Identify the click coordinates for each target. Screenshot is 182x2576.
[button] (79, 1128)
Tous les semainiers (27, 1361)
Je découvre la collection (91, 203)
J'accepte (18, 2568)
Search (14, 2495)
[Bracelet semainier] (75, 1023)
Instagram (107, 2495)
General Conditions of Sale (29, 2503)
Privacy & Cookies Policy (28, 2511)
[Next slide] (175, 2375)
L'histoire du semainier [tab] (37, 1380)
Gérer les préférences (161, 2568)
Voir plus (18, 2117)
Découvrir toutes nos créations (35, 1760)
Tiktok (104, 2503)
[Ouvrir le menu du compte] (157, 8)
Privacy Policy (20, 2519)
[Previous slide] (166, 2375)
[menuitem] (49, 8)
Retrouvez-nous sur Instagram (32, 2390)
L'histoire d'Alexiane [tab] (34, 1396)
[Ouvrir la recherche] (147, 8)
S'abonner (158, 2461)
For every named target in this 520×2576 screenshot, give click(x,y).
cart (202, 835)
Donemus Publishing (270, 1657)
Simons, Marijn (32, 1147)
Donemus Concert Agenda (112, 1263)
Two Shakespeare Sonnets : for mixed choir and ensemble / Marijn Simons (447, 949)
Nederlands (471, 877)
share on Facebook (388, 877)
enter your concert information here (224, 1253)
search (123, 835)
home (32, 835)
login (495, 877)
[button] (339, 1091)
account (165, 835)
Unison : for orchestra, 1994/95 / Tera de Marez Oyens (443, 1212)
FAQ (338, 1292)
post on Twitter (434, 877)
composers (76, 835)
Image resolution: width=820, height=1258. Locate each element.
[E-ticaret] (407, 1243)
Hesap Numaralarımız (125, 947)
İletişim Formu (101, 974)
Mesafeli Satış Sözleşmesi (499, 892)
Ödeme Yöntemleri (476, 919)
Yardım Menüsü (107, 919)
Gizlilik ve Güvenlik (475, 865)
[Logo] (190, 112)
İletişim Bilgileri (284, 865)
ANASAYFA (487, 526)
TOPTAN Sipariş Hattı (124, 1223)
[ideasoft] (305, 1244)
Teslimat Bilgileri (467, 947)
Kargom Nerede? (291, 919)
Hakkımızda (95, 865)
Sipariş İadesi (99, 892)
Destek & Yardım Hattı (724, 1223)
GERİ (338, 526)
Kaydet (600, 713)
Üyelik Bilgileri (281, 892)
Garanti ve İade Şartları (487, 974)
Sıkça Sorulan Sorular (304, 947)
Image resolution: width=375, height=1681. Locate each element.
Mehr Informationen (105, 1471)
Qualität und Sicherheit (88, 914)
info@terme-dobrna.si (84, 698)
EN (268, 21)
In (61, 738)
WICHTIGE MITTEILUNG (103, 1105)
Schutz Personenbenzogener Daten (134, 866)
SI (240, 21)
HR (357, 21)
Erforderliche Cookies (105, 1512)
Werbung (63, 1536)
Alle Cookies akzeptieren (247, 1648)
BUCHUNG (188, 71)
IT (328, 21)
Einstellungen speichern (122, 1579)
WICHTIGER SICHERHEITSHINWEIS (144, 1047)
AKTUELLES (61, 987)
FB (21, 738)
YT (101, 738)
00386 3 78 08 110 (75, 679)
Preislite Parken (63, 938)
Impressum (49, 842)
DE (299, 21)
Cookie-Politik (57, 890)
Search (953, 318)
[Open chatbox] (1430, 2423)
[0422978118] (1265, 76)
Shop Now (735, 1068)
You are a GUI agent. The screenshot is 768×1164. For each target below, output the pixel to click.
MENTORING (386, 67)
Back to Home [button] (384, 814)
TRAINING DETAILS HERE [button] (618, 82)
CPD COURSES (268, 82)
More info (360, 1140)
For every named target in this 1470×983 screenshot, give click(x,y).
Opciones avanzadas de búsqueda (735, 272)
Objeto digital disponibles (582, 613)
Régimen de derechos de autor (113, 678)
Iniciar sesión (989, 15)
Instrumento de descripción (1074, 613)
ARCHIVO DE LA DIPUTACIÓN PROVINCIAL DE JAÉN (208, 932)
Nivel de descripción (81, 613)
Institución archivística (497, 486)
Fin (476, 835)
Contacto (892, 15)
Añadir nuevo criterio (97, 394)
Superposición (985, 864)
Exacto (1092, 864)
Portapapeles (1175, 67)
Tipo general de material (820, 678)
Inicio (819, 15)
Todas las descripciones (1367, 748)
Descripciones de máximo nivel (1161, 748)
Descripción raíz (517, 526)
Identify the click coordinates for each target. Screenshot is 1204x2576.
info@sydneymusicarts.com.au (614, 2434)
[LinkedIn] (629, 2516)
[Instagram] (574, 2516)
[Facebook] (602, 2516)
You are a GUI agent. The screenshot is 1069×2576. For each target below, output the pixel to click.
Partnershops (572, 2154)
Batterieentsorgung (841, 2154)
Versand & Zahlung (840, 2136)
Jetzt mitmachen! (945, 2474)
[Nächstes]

────────────────

*WHAT IS BEING ASKED*:
Search the data above and return each line in which "agent" occurs.

*YOUR RESPONSE*:
You are a GUI agent. The screenshot is 768×1164. For each target below, output the pixel to click.
You are a GUI agent. The screenshot is 1069×2576. For each target below, output the pixel to click.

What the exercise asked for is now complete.